With the Federal Reserve stepping in to purchase corporate bonds to help keep the economy afloat, one ETF to consider is the Goldman Sachs Access Investment Grade Corporate Bond ETF (GIGB). GIGB seeks to provide investment results that closely correspond to the performance of the FTSE Goldman Sachs Investment Grade Corporate Bond Index.

The fund seeks to achieve its investment objective by investing at least 80% of its assets (exclusive of collateral held from securities lending) in securities included in its underlying index.
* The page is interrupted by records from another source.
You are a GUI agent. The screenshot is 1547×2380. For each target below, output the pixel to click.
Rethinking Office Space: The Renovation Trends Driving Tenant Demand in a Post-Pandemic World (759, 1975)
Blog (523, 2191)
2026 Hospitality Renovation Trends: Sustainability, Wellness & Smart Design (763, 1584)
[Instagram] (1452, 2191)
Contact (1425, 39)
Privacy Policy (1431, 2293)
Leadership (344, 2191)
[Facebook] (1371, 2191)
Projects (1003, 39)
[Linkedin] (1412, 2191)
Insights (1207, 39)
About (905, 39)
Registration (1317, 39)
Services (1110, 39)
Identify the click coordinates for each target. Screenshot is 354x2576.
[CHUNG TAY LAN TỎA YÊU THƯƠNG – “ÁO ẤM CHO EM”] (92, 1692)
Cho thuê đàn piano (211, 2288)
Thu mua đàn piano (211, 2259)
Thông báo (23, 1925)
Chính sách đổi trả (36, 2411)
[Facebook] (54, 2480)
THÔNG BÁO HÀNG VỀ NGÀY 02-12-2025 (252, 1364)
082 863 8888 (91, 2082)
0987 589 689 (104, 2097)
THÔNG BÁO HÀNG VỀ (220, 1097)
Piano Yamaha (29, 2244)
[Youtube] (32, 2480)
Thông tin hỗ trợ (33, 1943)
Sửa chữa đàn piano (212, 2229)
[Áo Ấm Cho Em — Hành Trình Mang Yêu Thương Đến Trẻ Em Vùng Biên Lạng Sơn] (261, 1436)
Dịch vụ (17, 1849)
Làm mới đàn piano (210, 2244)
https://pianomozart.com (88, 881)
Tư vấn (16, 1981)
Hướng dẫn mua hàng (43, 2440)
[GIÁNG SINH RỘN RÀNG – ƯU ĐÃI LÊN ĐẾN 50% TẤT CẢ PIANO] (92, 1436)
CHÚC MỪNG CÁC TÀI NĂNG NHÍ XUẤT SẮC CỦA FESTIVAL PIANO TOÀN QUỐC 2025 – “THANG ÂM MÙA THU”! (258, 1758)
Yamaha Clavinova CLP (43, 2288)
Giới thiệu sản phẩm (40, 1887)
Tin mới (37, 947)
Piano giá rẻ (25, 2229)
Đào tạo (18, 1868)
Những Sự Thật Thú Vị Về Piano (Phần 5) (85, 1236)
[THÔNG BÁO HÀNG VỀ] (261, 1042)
The index is a rules-based index that is designed to measure the performance of investment grade, corporate bonds denominated in U.S. dollars that meet certain liquidity and fundamental screening criteria.

A High Yield Bond ETF Option

For a high yield option to squeeze out that extra yield albeit more risk, take a look at the Goldman Sachs Access High Yield Corporate Bond ETF (GHYB). GHYB seeks to provide investment results that closely correspond, before fees and expenses, to the performance of the FTSE Goldman Sachs High Yield Corporate Bond Index.

The fund seeks to achieve its investment objective by investing at least 80% of its assets (exclusive of collateral held from securities lending) in securities included in its underlying index. The index is a rules-based index that is designed to measure the performance of high yield corporate bonds denominated in U.S. dollars that meet certain liquidity and fundamental screening criteria.